Pour conclure, ces quelques notes ne souhaitent ni alerter sur des précautions à prendre face à des dispositifs gendarmesques centralisés qui semblent prendre de l’ampleur, parce qu’on imagine que chacune chacun les prend déjà, ni effrayer quiconque, parce que l’éventuelle répression fait de toute façon partie de la donne, qu’on entende ou pas affronter directement ce monde d’oppression. Restent alors les désirs individuels de destruction de la domination, les vases communicants entre l’idée et l’action, la poésie singulière de ces antennes en flammes et de ces câbles cisaillés, où transitent jusqu’à leur rupture brutale flux d’école et d’argent, de travail et de contrôle ou de relations désincarnées.

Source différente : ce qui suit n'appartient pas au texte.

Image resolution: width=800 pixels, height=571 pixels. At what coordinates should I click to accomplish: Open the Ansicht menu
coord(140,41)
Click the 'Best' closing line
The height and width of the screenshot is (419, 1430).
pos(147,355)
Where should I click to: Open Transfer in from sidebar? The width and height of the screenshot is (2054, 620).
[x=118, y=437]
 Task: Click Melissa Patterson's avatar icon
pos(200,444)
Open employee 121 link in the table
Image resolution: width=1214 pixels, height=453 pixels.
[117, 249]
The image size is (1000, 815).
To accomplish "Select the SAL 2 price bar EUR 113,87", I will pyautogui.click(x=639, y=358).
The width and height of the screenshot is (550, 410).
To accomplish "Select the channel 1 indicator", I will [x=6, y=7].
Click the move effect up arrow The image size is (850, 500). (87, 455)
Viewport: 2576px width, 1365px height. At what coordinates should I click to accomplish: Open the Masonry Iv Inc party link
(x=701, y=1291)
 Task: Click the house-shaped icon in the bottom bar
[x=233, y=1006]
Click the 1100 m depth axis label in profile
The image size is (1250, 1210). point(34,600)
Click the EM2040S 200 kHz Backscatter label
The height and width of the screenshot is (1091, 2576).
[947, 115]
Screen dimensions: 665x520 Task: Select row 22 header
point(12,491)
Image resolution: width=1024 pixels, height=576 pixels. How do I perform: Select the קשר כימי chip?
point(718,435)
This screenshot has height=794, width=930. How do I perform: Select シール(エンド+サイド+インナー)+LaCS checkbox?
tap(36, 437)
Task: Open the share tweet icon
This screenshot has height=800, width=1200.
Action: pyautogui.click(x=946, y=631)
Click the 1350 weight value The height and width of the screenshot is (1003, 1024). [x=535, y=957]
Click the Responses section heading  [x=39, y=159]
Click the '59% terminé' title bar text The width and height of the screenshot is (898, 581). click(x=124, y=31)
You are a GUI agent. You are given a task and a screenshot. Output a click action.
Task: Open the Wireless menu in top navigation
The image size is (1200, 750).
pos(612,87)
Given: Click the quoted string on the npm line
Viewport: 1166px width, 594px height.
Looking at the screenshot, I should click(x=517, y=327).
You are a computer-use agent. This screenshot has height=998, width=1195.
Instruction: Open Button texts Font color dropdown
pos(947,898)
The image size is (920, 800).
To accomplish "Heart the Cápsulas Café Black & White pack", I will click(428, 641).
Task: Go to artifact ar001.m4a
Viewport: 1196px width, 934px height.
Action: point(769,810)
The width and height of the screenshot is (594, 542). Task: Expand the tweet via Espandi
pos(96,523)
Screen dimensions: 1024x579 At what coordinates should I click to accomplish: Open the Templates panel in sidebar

Reste aussi ce vieux texte qui annonçait d’emblée ses perspectives sans chichi inutile : « En s’exerçant un peu, on pourrait parcourir les yeux fermés le chemin qui va de la maison à l’école, du bureau au supermarché, de la banque à la discothèque. On est en train de réaliser complètement l’adage de ce vieux sage grec : « Même les dormeurs régissent l’ordre du monde ». L’heure est venue de rompre avec ce on, ce nous, reflet de la seule communauté qui existe actuellement, celle de l’autorité et de la marchandise. Une partie de cette société a tout intérêt à ce que l’ordre continue de régner, et l’autre à ce que tout croule au plus vite. Décider de quel coté se trouver est le premier pas. Mais partout règnent aussi bien les résignés, véritable base de l’accord entre les deux parties, que ceux qui veulent améliorer l’existant, et ses faux critiques. Partout, y compris dans notre vie -qui est le véritable lieu de la guerre sociale-, dans nos désirs, dans notre détermination comme dans nos petites soumissions quotidiennes. Il faut en venir à couteaux tirés avec tout cela, afin d’en arriver à couteaux tirés avec la vie même.»